Aha! I had to either recover that blob or delete the document and see if I could clear those requests from the worker process. I received approval from the business to delete the document, did an IISReset to clear the requests and monitored the incremental crawls. They were finally able to complete in under 5 minutes. The CPU was kept to under 40% and most of that is attributed to the mssdmn.exe process for search and not the w3wp.exe process. This finally makes sense and, I believe, is how it should be.
I’ve continued to monitor the crawls over the past few days and they’re back to performing as they were before the large purge and CPU on the crawl server is kept to around 40% during the crawls. Life is good. 🙂
In the end, there were three problems/fixes:
- Fix #1: Increase the search timeout from the default 60 seconds to a higher value (I went to 150 seconds). This helped prevent blob requests from overwhelming the remote blob content store. (TechNet Link)

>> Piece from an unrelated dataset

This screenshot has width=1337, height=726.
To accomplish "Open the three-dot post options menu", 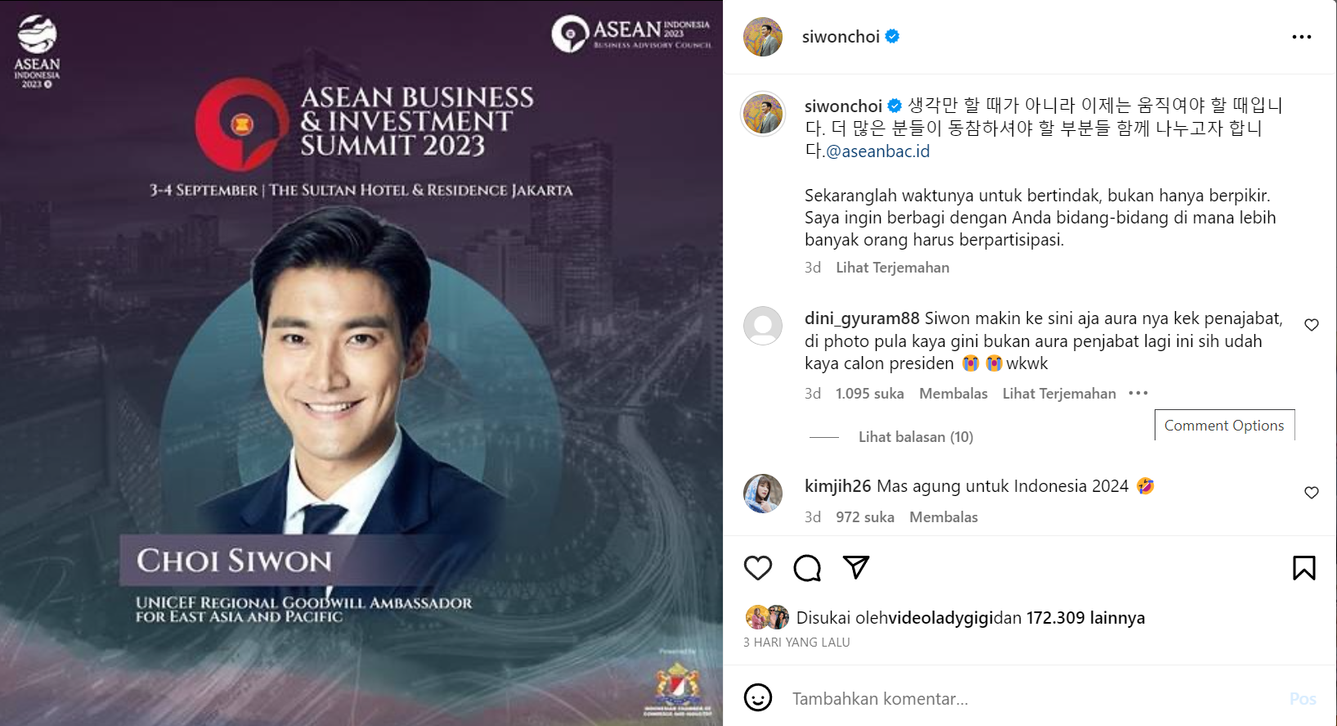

- Fix #2: Ensure SQL statistics are being updated on your farm. (SharePoint and Auto Statistics guidance)
- Fix #3: Remove the bad blob causing the w3wp process to spin out of control by deleting the associated SharePoint document. This allowed the search process, mssdmn.exe, to crawl with good performance.
Well that was a rough few days, but I did learn some things so that’s the silver lining I’ve decided to take away. Hopefully there are pieces of this story that can help someone else, but if not it was certainly therapeutic to retell it. Another SharePoint battle scar for this girl.
Thanks for reading.